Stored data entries
-*-*-

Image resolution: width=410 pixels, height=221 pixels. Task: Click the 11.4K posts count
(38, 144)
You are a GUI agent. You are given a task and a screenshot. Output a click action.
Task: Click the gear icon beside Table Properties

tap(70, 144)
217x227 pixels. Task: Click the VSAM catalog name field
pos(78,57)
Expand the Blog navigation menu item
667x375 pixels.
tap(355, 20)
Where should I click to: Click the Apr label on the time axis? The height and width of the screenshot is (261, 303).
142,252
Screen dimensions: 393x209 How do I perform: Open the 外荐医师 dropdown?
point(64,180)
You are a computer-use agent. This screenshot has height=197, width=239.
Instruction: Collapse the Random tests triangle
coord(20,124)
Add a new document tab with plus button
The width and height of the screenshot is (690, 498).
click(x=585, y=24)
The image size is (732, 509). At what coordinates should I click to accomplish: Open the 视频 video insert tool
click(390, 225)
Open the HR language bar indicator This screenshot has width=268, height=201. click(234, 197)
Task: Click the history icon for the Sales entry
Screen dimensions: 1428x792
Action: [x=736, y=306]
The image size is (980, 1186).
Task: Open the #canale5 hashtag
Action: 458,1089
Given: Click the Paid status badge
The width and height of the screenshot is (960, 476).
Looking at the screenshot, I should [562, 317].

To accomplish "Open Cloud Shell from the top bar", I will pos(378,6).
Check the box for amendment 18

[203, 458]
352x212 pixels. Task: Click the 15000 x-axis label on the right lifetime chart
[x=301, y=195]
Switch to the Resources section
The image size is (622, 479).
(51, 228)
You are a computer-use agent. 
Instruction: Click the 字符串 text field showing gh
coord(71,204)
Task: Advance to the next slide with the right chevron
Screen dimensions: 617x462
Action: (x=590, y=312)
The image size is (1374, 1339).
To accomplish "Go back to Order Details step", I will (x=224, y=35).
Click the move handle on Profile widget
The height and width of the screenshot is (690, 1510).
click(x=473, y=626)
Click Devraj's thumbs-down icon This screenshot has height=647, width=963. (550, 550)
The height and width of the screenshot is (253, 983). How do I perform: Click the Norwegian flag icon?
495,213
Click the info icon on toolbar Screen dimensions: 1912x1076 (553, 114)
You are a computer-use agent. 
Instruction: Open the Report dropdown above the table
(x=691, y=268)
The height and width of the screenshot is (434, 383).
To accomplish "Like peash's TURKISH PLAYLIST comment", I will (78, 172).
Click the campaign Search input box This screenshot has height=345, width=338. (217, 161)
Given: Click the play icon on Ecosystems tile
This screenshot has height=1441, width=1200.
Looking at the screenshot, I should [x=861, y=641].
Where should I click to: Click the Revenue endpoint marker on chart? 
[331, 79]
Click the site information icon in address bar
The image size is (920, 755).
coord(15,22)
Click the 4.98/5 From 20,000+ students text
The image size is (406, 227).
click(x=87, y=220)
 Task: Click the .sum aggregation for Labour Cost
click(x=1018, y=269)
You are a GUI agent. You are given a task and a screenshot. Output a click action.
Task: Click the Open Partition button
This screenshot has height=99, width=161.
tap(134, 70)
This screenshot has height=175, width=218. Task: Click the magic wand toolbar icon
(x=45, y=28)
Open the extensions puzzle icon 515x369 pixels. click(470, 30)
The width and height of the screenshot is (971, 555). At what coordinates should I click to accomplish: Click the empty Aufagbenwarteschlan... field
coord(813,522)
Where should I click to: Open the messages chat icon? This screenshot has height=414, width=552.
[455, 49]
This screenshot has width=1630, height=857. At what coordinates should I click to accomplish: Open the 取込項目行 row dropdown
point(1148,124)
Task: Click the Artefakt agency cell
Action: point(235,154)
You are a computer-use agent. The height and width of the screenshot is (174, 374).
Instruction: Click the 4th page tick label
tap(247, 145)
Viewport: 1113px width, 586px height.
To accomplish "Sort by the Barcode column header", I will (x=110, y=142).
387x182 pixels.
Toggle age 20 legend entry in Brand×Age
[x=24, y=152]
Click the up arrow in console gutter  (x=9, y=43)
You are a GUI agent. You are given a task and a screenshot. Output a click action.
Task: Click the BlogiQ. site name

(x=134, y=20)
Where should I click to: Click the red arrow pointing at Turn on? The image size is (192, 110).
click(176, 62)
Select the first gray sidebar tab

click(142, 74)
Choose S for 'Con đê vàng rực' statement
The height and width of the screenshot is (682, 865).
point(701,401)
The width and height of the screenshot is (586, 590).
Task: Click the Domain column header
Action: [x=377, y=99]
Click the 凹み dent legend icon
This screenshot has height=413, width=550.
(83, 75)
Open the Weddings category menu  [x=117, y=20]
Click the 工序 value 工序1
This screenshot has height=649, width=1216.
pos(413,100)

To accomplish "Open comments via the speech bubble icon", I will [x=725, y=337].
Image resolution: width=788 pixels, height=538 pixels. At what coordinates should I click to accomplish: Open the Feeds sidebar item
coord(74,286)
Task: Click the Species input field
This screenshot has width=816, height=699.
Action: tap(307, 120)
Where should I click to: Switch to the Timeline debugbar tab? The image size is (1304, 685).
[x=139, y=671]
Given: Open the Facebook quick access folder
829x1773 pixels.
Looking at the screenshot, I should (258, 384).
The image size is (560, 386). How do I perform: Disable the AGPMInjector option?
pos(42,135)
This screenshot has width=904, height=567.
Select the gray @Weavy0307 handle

-*-*-

### Work to complete
Output only the lines from the one holding "Viewport: 1113px width, 586px height." through the last line above, exactly as they appear.

### Solution for this exercise
Viewport: 1113px width, 586px height.
To accomplish "Sort by the Barcode column header", I will (x=110, y=142).
387x182 pixels.
Toggle age 20 legend entry in Brand×Age
[x=24, y=152]
Click the up arrow in console gutter  (x=9, y=43)
You are a GUI agent. You are given a task and a screenshot. Output a click action.
Task: Click the BlogiQ. site name

(x=134, y=20)
Where should I click to: Click the red arrow pointing at Turn on? The image size is (192, 110).
click(176, 62)
Select the first gray sidebar tab

click(142, 74)
Choose S for 'Con đê vàng rực' statement
The height and width of the screenshot is (682, 865).
point(701,401)
The width and height of the screenshot is (586, 590).
Task: Click the Domain column header
Action: [x=377, y=99]
Click the 凹み dent legend icon
This screenshot has height=413, width=550.
(83, 75)
Open the Weddings category menu  [x=117, y=20]
Click the 工序 value 工序1
This screenshot has height=649, width=1216.
pos(413,100)

To accomplish "Open comments via the speech bubble icon", I will [x=725, y=337].
Image resolution: width=788 pixels, height=538 pixels. At what coordinates should I click to accomplish: Open the Feeds sidebar item
coord(74,286)
Task: Click the Species input field
This screenshot has width=816, height=699.
Action: tap(307, 120)
Where should I click to: Switch to the Timeline debugbar tab? The image size is (1304, 685).
[x=139, y=671]
Given: Open the Facebook quick access folder
829x1773 pixels.
Looking at the screenshot, I should (258, 384).
The image size is (560, 386). How do I perform: Disable the AGPMInjector option?
pos(42,135)
This screenshot has width=904, height=567.
Select the gray @Weavy0307 handle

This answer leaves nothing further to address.